1. Create an autonav that displays all the top level pages and 1 level of subchildren.
2. Style the navigation as you need. If you've used divs instead of nested lists then you can easily update the autonav template markup, or alternatively, change your CSS to target <li> and <ul> instead of divs.
3. Write your jQuery code to toggle the submenu e.g.
$(document).ready(function(){
    // Hide the submenu items
    $('.nav > li > ul').hide();
   // Handle the click event
    $('.nav > li').click(function(e){
        // Prevent default click
        e.preventDefault();
        // Show / hide the submenu
        $(this).find('> ul').stop().slideToggle();
    });
});


The 4 top level pages can exist in your Sitemap, but exclude them from pagelist, search and sitemap.xml. The click handler will ensure that no-one will end up on them unless your JavaScript is broken.
If you're worried about people still somehow landing on them just add .htaccess 301 rewrites which takes a person to the first subpage, or to your website homepage.
pwallace81 replied on at Permalink Reply
Thanks for your reply, it doesn't quite solve the full extent of my problem though - not your fault though I didn't give the best example.

The problem I have is that there are multiple 'sections' of navigation under each top level heading.

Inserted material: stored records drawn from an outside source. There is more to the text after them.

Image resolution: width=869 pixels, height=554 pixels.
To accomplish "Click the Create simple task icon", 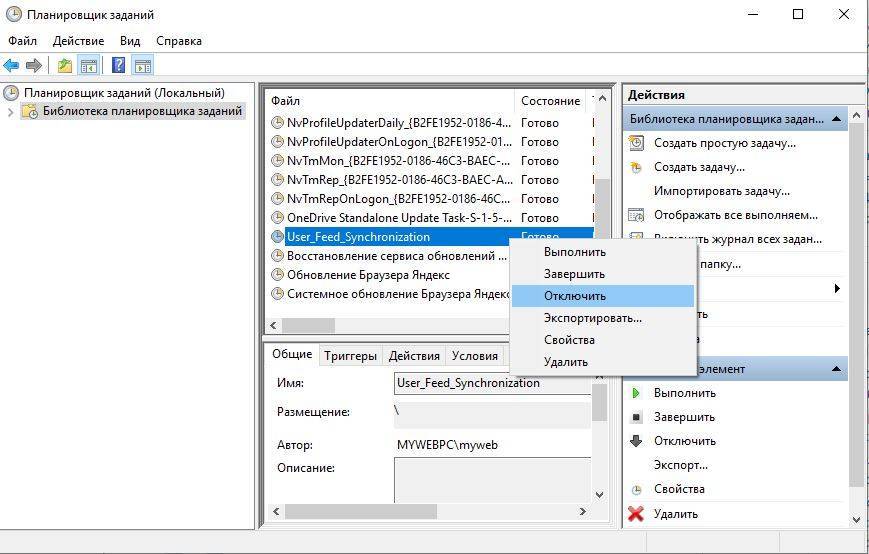I will (x=636, y=143).
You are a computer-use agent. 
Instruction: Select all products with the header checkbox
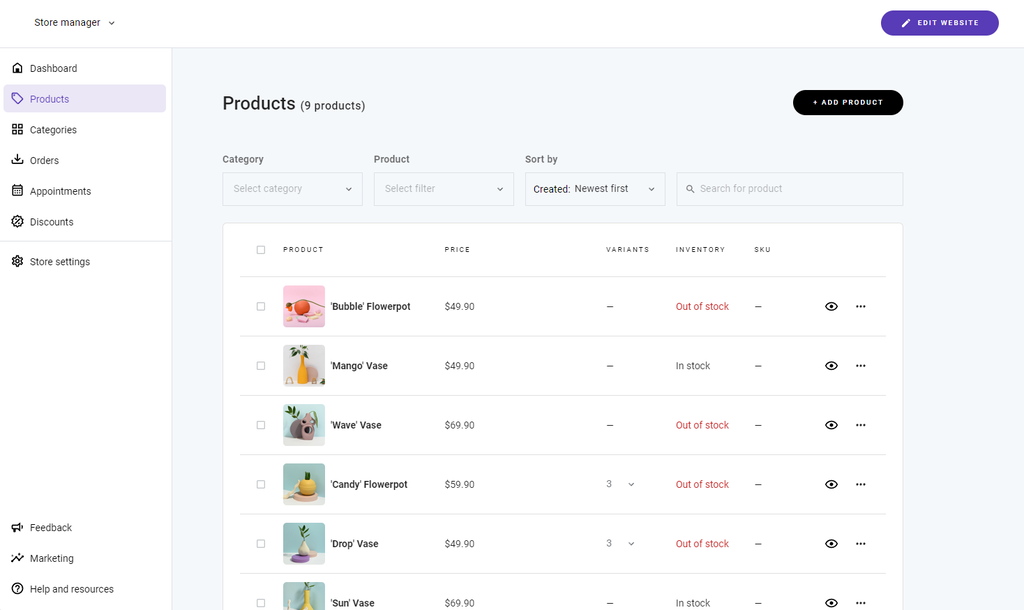point(260,249)
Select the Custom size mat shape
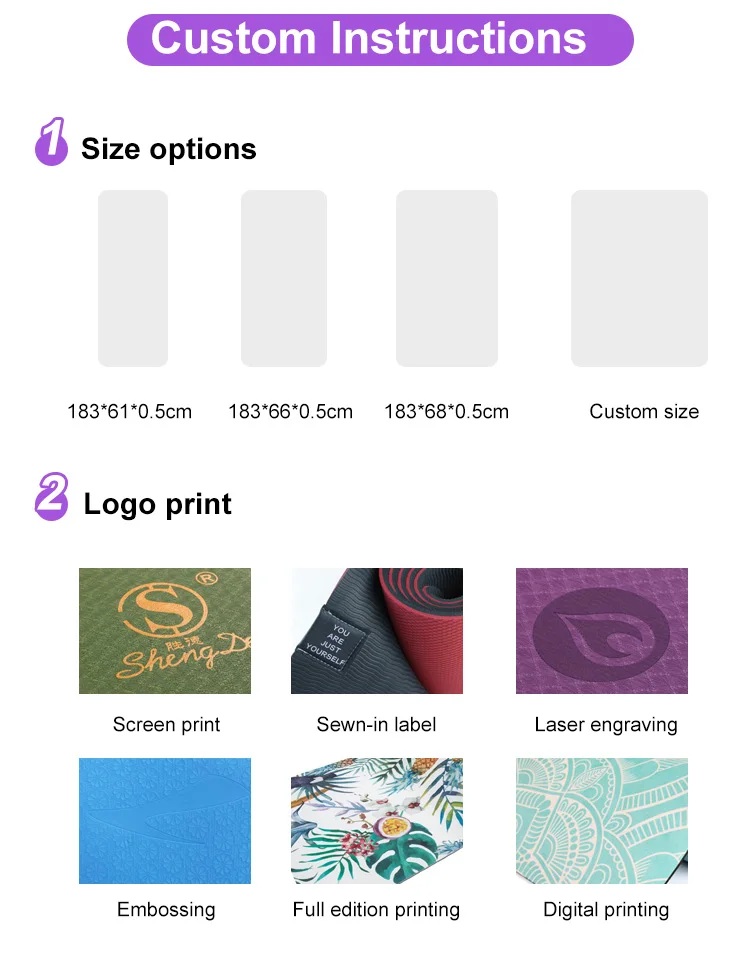The height and width of the screenshot is (958, 750). click(x=639, y=278)
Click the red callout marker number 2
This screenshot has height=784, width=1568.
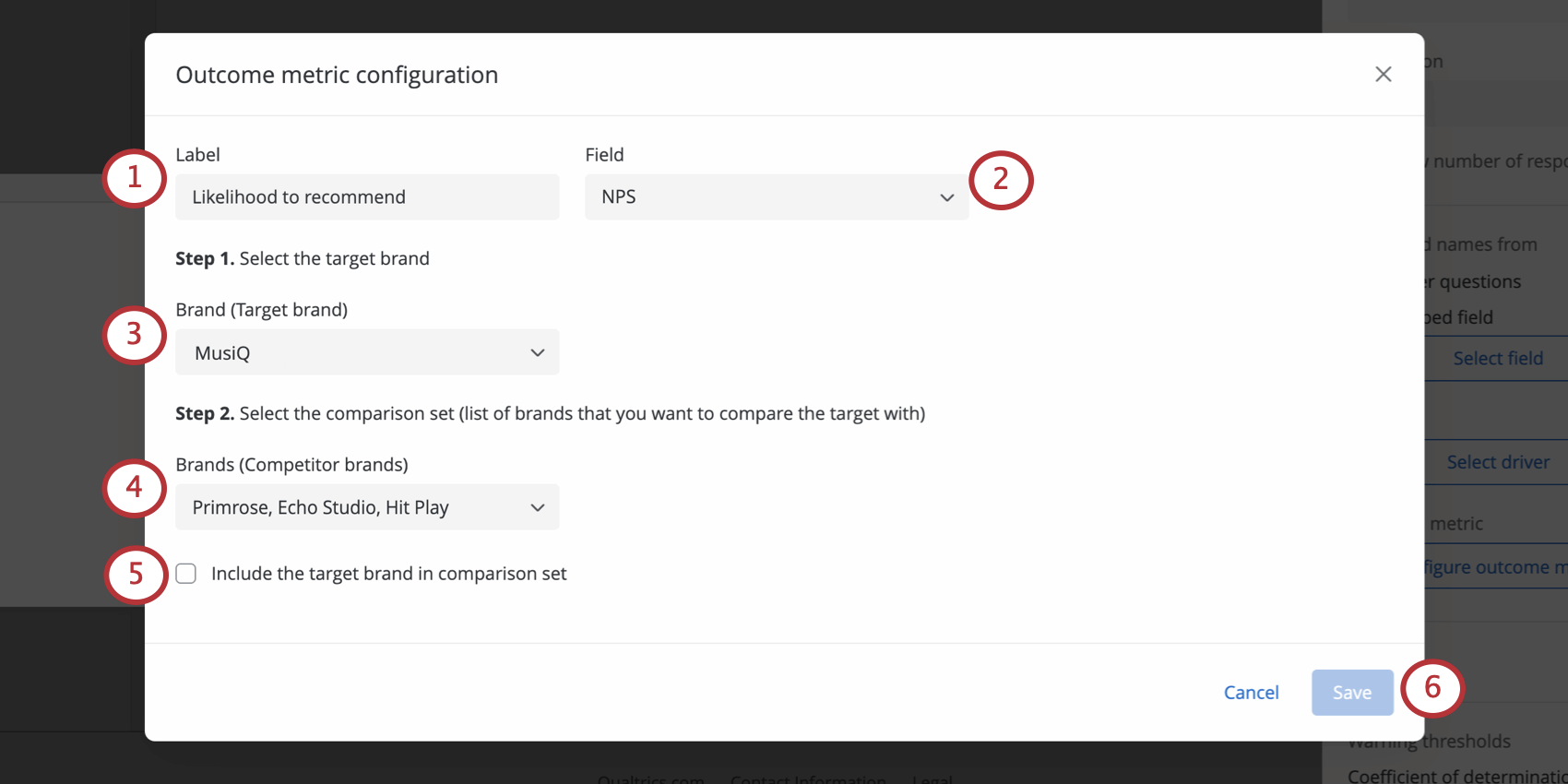click(x=1001, y=180)
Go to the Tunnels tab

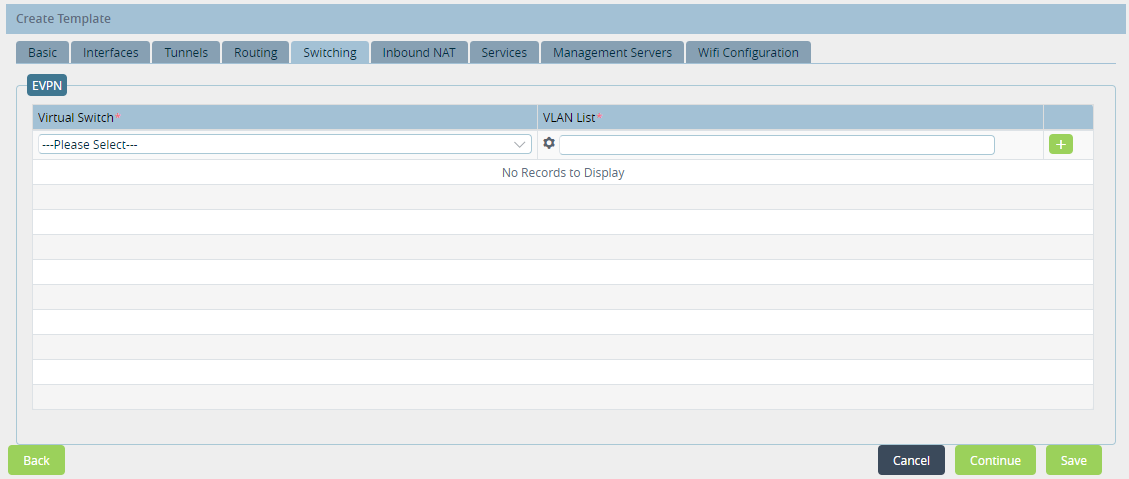[x=186, y=53]
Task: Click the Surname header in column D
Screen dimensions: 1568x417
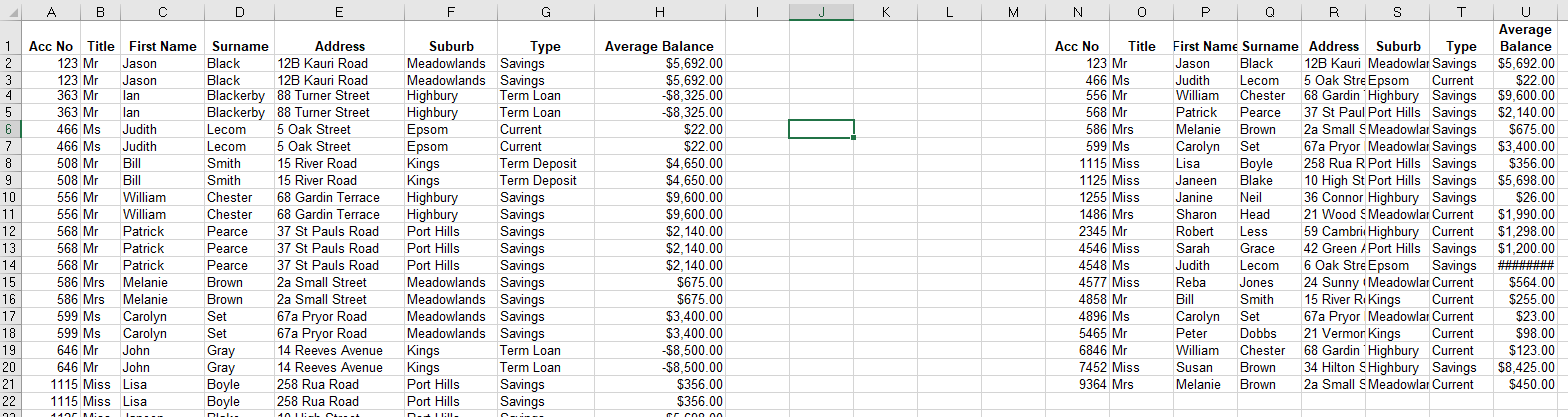Action: pyautogui.click(x=238, y=46)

So...

Home
Showcase
Case studies
Clients
Testimonials
Services
Service 1
Detail 1-1
Detail 1-2
Service 2
Detail 2-1
Detail 2-2
Company
Blog

So when the nav expands downwards I need separate <ul> containing Service 1 and Service 2 to be displayed alongside each other (float: left;), and the Service 1 and Service 2 text ideally needs to not link to a page, just be a heading for that particular list.

As far as I can see with Concrete5 this isn't necessarily possible - because everything in a nav has to be a link to a page?